The question “stroke or smoke” might seem like choosing out of ways to die, but for motorcycle riders it’s asking the preference out of the two methods of combustion. “Stroke” refers to four-stroke engines, now the dominant technology while “smoke” is two-stroke, nicknamed as such because of the plumes of blue smoke the engines produce as a result of the burning of oil along with petrol.
Beginning in the 1980s and 1990s, two-stroke engines were phased out in favour of cleaner four-strokes, the purge culminating in the establishment of the MotoGP Grand Prix class in 2002, which saw 990cc four-strokes competing (and dominating) the older 500cc two-strokes. By 2003, no two-stroke GP machines were on the grid and public two-stroke motorcycles were limited to farm and off-road equipment.

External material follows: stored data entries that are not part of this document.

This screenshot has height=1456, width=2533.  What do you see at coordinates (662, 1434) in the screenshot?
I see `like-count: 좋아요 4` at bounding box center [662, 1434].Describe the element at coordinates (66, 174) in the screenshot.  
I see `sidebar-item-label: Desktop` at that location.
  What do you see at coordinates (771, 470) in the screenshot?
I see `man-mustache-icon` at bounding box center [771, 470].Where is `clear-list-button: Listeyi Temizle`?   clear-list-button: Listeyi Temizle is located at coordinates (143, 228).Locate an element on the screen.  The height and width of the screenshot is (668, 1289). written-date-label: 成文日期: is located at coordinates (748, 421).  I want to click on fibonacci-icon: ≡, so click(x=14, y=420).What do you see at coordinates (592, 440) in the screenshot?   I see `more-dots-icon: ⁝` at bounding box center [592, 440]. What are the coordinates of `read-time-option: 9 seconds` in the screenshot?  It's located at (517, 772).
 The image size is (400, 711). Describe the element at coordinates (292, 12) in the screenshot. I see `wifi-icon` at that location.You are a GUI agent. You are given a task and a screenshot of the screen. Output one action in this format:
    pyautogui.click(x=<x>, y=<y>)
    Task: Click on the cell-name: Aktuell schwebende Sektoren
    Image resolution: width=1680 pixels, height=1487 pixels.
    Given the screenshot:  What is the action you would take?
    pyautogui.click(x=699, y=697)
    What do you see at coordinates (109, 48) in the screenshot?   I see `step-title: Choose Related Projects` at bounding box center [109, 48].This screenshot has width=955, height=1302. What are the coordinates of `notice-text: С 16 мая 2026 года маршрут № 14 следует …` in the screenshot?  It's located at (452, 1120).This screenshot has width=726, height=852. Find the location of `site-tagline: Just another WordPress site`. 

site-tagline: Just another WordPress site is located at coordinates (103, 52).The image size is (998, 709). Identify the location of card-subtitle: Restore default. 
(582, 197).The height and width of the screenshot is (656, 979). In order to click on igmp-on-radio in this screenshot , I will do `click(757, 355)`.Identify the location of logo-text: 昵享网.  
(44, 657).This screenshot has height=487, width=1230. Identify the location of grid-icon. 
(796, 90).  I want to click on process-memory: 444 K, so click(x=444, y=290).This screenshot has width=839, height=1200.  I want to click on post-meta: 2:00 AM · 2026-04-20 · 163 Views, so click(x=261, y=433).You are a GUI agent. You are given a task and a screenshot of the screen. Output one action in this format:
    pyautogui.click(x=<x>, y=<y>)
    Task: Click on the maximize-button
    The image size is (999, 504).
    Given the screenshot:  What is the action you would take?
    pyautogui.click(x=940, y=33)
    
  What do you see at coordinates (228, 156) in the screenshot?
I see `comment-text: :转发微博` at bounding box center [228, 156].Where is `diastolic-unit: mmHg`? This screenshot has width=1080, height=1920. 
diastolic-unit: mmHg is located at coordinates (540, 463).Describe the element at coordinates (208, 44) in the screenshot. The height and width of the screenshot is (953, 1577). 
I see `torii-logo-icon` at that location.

That has largely been the case since but, despite the emissions issues, two-stroke tech still has merits. For example, power is produced with every rotation of the crank, whereas four-stroke engines produce power only every second rotation. Kawasaki is rumoured to be working on a supercharged two-stroke engine that could become a type of generator for a hybrid system as, if operated within a set RPM window, two-strokes can run quite cleanly.
Kawasaki isn’t the only one working on two-stroke tech, either. A man from Australia named Basil van Rooyen has designed a new type of engine called the “Crankcase Independent Two-Stroke” (CITS) which apparently meets the latest emissions regulations. The CITS avoids total loss lubrication, which means oil isn’t burnt along with petrol during combustion.